Brano di lettura |
•••••

Due giorni fa, a 90 anni (alle isole Bahamas dove viveva da tempo), è venuto a mancare Sean Connery: l’attore scozzese che ha portato sul grande schermo il personaggio letterario di James Bond creato dallo scrittore britannico Ian Fleming (1908 – 1964).
Connery è stato il primo ad incarnare il personaggio probabilmente immortale di James Bond, a partire dal 1962. L’agente segreto 007 e la sua celebre battuta “Bond, il mio nome è James Bond” sono entrati nell’immaginario collettivo globale, e Connery è stato un ottimo interprete di questo agente dell’MI6 al servizio di Sua Maestà, ironico, colto, amante delle donne e del Dom Perignon e del Martini.
Nel 2015, due studiosi italiani di comunicazione, Alberto Abruzzese e Gian Piero Jacobelli, hanno curato un libro collettivo dedicato all’analisi accademica di Bond, intitolato Bond, James Bond. Come e perché si ripresenta l’agente segreto più famoso del mondo, Mimesis editore.
Curioso notare come Connery abbia recitato anche nel film Il nome della rosa (1986) tratto dall’omonimo romanzo dello scrittore e studioso italiano di comunicazione Umberto Eco (1932 – 2016).
Nella storia del cinema, non mancano i casi di adattamento da letteratura a cinema: a volte era meglio il libro, altre volte invece la trasposizione cinematografica è stata migliore dell’opera letteraria.
Non sono poche le opere audiovisive che hanno accresciuto la notorietà dei romanzi o delle saghe da cui sono stati tratti, arrivando anche a influenzarli. Andrea Camilleri (1925 – 2019), ad esempio, ha continuato a scrivere le storie di Montalbano anche dopo aver partecipato alla scrittura delle trasposizioni televisive, dichiarando che il Montalbano televisivo lo ha aiutato a comprendere meglio il Salvo dei suoi gialli.
Letteratura e cinema, in quanto forme espressive narrative, sono due linguaggi profondamente legati: entrambi lavorano su storie, personaggi, desideri, paure, anche se con strumenti diversi. È per questo che la qualità di un adattamento non si misura tanto nella capacità di seguire pedissequamente eventi e dialoghi presenti in un’opera letteraria, quanto nella facoltà di operare piccoli o grandi cambiamenti in fase di scrittura e di messa in scena, per restituire sullo schermo il mondo creato nel romanzo.

•••••

Dati mostrati |

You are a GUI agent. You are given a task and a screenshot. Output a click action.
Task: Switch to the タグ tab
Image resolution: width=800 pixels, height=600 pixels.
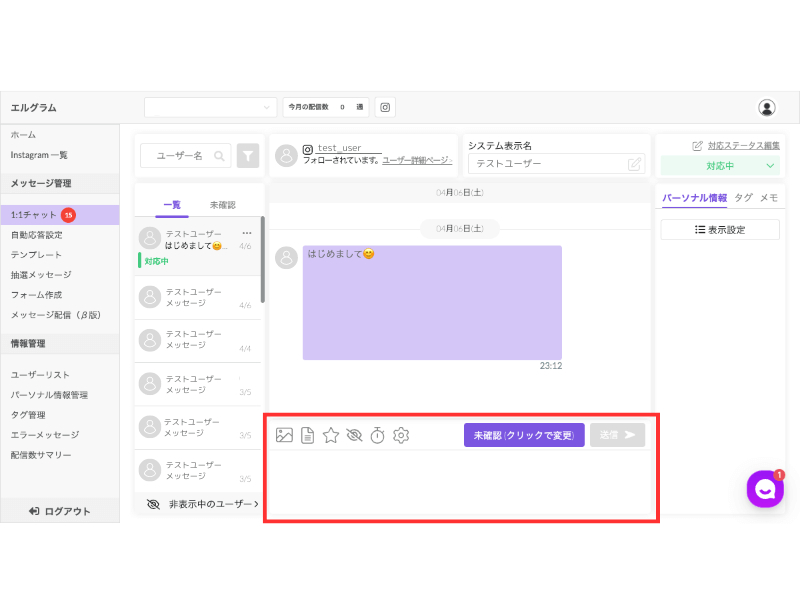tap(743, 197)
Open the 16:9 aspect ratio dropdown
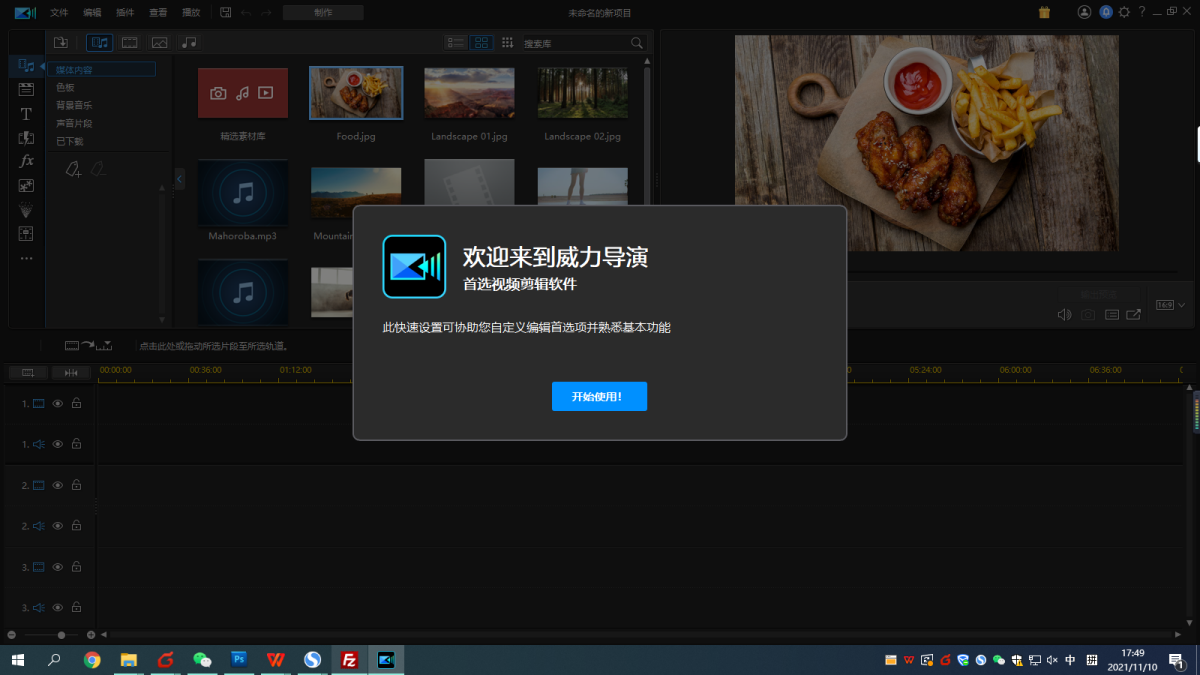 (1170, 305)
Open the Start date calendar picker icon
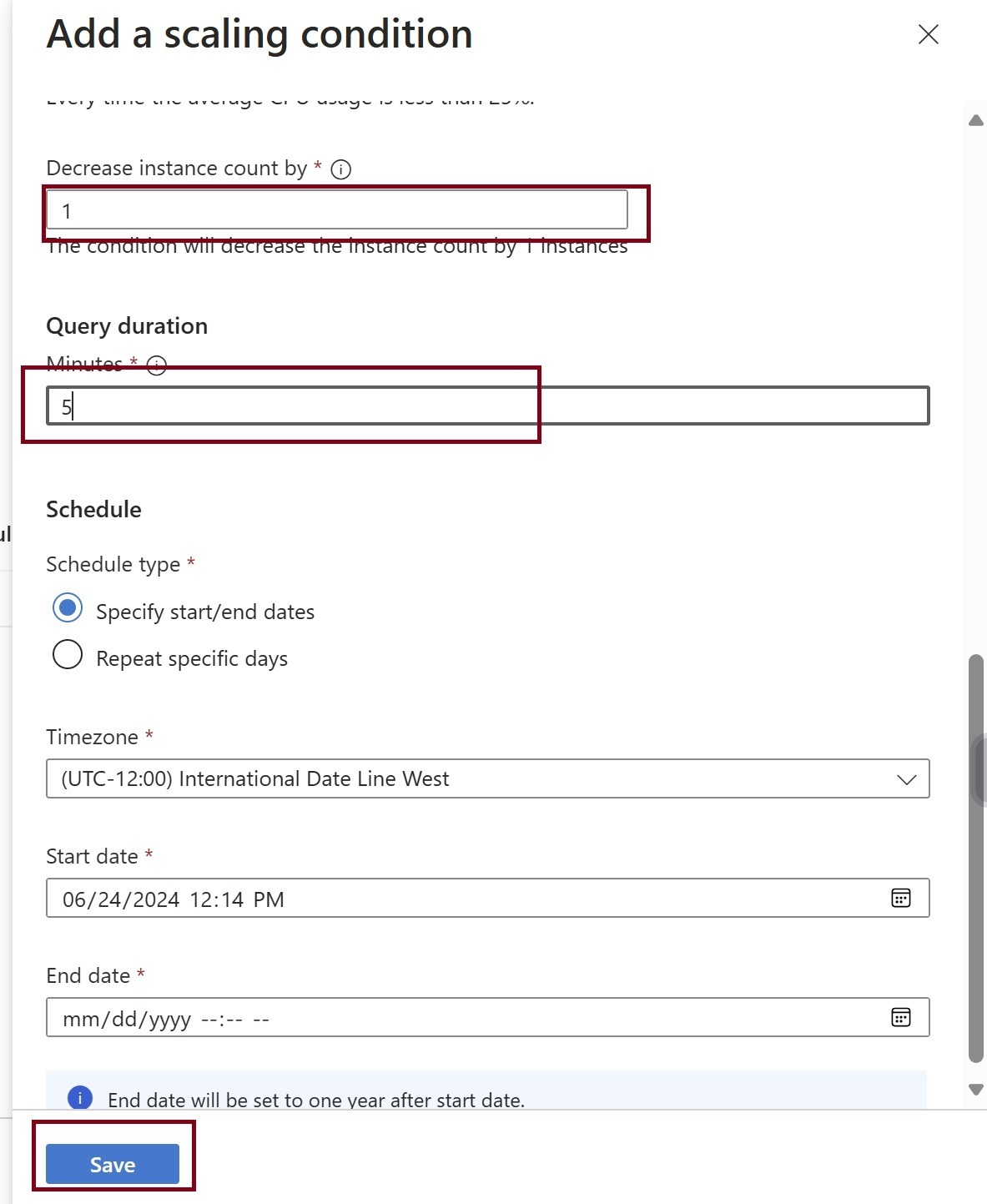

•••••

Elenco compiti |
A. Secondo il brano su Sean Connery, chi ha curato nel 2015 il libro collettivo dedicato all'analisi accademica di Bond?
B. Riprendi il brano su Sean Connery e gli adattamenti cinematografici dal punto in cui termina.
Le righe non sono necessarie per svolgere i compiti.

Soluzioni |
A. Alberto Abruzzese e Gian Piero Jacobelli.

B.
È quanto accade, ad esempio, nell’adattamento del romanzo Ragione e Sentimento di Jane Austen (1775 – 1817) scritto nel 1995 dall’attrice Emma Thompson. Nella sceneggiatura del film sono stati sviluppati episodi e dialoghi per superare la natura anti-drammaturgica della scrittura di Austen, composta prevalentemente di descrizioni: facendo agire i personaggi è stato possibile restituire in pieno caratterizzazioni, ambientazione e lo stile di scrittura che contraddistingue il romanzo.
All’analisi delle scelte drammaturgiche e produttive messe in campo in questo film e in altri adattamenti ben riusciti dedica ampio spazio Armando Fumagalli in una nuova edizione di un libro da lui scritto nel 2004, riproposto oggi, arricchito e aggiornato, in due volumi autonomi ma collegati. L’aggiornamento tiene conto dell’incremento della produzione di serialità televisiva degli ultimi anni ed è frutto delle esperienze didattiche e professionali di Fumagalli, che oltre a dirigere il Master in International Screenwriting and Production all’Università Cattolica di Milano, è da diversi anni anche consulente di sceneggiatura per la casa di produzione audiovisiva italiana LUX Vide.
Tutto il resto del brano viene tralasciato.